The concept of ‘transfer’ has boomed in recent decades, to the point where it has become established as a comprehensive paradigm. Today cultures are understood less as isolated units, more as hybrid formations involved in permanent exchange, themselves always strongly influenced by other cultures and in turn influencing others. Transfer between cultures has come to be regarded as the rule rather than the exception. Edward W. Said summed this up in 1993 in a classic and much-quoted phrase: ‘the history of all cultures is the history of cultural borrowing’.

The central trends in history research also reflect the popularity of the transfer concept: entangled history, transcultural history, history of globalisation, postcolonial studies and world history. Proponents of these schools have published a wealth of studies on transfer and undertaken great efforts to teasel apart the issues and questions. But although many transfer phenomena have been thoroughly investigated and theorised, transfer analysis itself has largely escaped scientific observation and historicisation. Few and far between are the reflections on the reasons why transfers are researched, the framework in which this occurs and the epistemological interests that come into play.

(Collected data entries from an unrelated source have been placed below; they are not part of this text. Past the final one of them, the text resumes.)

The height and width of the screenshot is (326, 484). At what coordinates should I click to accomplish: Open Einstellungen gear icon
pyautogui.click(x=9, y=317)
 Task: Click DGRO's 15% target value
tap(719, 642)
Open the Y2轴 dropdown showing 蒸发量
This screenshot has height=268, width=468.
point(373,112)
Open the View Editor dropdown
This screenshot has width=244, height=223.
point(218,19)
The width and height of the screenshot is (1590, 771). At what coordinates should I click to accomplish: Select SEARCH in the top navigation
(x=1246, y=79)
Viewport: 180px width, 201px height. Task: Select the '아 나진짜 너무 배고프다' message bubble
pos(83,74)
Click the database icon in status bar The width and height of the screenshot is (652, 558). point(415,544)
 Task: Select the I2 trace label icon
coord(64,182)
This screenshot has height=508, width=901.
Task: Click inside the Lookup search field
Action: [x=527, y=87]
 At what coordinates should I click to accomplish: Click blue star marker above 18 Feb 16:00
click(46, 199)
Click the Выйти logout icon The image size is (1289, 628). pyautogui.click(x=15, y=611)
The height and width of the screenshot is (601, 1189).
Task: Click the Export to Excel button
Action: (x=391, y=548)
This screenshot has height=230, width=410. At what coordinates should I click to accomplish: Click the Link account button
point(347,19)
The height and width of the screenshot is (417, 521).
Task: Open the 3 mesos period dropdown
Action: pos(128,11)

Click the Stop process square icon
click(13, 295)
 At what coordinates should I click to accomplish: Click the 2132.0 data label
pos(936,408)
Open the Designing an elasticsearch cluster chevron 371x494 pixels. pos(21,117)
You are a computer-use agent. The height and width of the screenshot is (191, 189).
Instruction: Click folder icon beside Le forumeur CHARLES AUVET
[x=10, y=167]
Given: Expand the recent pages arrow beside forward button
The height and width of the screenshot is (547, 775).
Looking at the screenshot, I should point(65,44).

But cultural transfer, of all things, cannot be considered in isolation. Transfer phenomena are not something researchers simply find. Instead knowledge about cultural transfer is always itself subject to cultural, political and ideological conditions that affect whether particular transfer phenomena are noticed at all, regarded positively or negatively, held to be more or less probable, or even completely denied (or conversely invented from scratch). Nor are the consequences of the findings neutral: they can be used to glorify or debase cultures, to accuse or exonerate, to mediate between different cultures or to divide them. Thus statements on transfer can be described as ‘representations’ (R. Chartier), as human ideas that both
describe and shape the cultural world. Representations of ‘transfer’ are important forums of negotiation for the constitution of cultures. They can blur boundaries, but they can equally also serve to separate and divide. This is best observed in those cases where representations are negotiated through open conflict. One current example of this is supplied by the heated debate over the role of Islam in the transfer of ancient Greek scholarship to medieval Europe, which is currently arousing – and dividing – public intellectual debate in France far beyond medievalist circles.

Starting from these premises, the conference will compare disputed transfers in three regions of the world: in East Asia, in the Arab World and in Europe. In all three regions representations of cultural transfer play an important role in the definition of ‘own’ and ‘other’ culture, whereby the patterns of representations are certainly varied and complex. The objective of the conference is to conduct a comparative, critical self-reflection of scholarly and intellectual representation practices of ‘transfer’ in these regions by placing them within and between the respective cultural frameworks. We hope to achieve this
through discussion of concrete examples of controversial representations of transfer from the widest variety of social fields and epochs. We aim to have participants from different disciplines in the humanities and social sciences (history, political science, law, cultural and social anthropology, etc.), and by triangulating Asia, the Arab World and Europe we aspire to forge new paths of scientific dialogue transcending the often infertile Orientalism/Occidentalism dichotomy.

Issues addressed at the conference will include the following:

  • Representations of the transfer through the terms: exchange, adoption, diffusion, reception, export/import, cultural invasion, entanglements …
  • Invented representations of transfers
  • Non-representations of transfers (concealment, denial)
  • Representations of imagined transfers (contrafactual history)
  • Representations of transfer in political discourses
  • The role of representations of transfer between culture-bound functionality and intercultural dimension of transfers
  • Agents: Who creates and disputes representations of transfer?